Asymptotic analysis of a selection model with space

TL;DR

This paper analyzes how a phenotypical trait selection model behaves when considering spatial environmental factors, proving convergence to a localized trait distribution that varies with space and time, relevant to tumor growth modeling.

Contribution

It extends existing trait selection models by incorporating spatial diffusion of nutrients and proves convergence to a space-dependent Dirac mass, addressing compactness issues.

Findings

Solution converges to a Dirac mass in trait space depending on space and time.

Lipschitz continuity of the limiting distribution in space.

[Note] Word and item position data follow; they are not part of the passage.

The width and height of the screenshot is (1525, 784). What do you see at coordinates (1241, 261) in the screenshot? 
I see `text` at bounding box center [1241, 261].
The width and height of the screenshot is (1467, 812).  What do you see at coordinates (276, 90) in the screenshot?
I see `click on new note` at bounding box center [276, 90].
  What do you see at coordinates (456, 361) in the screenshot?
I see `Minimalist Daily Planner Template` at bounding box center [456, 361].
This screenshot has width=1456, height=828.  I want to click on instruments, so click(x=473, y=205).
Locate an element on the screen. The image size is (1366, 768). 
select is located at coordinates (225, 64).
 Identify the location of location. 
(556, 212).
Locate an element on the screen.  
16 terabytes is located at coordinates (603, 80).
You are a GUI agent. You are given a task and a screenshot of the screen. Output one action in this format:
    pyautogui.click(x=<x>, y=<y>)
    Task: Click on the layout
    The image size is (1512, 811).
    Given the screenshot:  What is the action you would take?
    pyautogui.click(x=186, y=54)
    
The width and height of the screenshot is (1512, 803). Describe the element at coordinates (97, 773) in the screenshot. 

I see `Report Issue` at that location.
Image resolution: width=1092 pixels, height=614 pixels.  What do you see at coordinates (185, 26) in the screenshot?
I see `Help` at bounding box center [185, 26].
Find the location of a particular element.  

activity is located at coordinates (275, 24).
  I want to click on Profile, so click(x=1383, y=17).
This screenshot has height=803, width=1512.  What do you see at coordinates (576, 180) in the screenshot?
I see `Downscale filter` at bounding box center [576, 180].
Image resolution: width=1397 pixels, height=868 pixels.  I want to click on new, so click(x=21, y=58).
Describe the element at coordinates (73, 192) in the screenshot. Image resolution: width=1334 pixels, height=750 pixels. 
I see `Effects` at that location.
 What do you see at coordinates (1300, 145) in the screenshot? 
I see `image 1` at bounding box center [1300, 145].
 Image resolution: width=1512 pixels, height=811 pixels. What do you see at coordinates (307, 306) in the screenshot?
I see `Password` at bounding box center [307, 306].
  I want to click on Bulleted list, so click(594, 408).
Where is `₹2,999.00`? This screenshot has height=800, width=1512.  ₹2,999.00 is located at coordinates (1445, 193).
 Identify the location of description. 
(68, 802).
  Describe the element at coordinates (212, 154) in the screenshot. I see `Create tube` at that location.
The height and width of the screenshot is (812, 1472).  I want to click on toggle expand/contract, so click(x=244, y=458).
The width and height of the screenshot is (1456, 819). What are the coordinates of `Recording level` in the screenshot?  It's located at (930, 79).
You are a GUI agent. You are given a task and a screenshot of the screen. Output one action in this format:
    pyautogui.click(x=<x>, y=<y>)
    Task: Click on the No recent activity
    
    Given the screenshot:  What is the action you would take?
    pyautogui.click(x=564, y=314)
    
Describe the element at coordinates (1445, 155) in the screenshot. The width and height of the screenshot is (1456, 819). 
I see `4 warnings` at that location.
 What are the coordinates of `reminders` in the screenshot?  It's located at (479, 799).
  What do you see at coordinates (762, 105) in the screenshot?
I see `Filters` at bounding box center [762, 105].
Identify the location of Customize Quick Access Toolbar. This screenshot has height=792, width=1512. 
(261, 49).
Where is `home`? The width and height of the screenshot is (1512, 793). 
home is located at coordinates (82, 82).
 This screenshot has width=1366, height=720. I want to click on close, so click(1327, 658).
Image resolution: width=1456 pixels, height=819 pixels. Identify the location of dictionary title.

Strong convergence established via uniqueness after Hopf-Cole transformation.

Abstract

Selection of a phenotypical trait can be described in mathematical terms by 'stage structured' equations which are usually written under the form of integral equations so as to express competition for resource between individuals whatever is their trait. The solutions exhibit a concentration effect (selection of the fittest); when a small parameter is introduced they converge to a Dirac mass. An additional space variable can be considered in order to take into account local environmental conditions. Here we assume this environment is a single nutrient which diffuses in the domain. In this framework, we prove that the solution converges to a Dirac mass in the physiological trait which depends on time and on the location in space with Lipschitz continuity. The main difficulties come from the lack of compactness in time and trait variables. Strong convergence can be recovered from uniqueness in the limiting constrained equation after Hopf-Cole change of unknown. Our analysis is motivated by a model of tumor growth introduced by Lorz et al. (preprint) in order to explain emergence of resistance to therapy.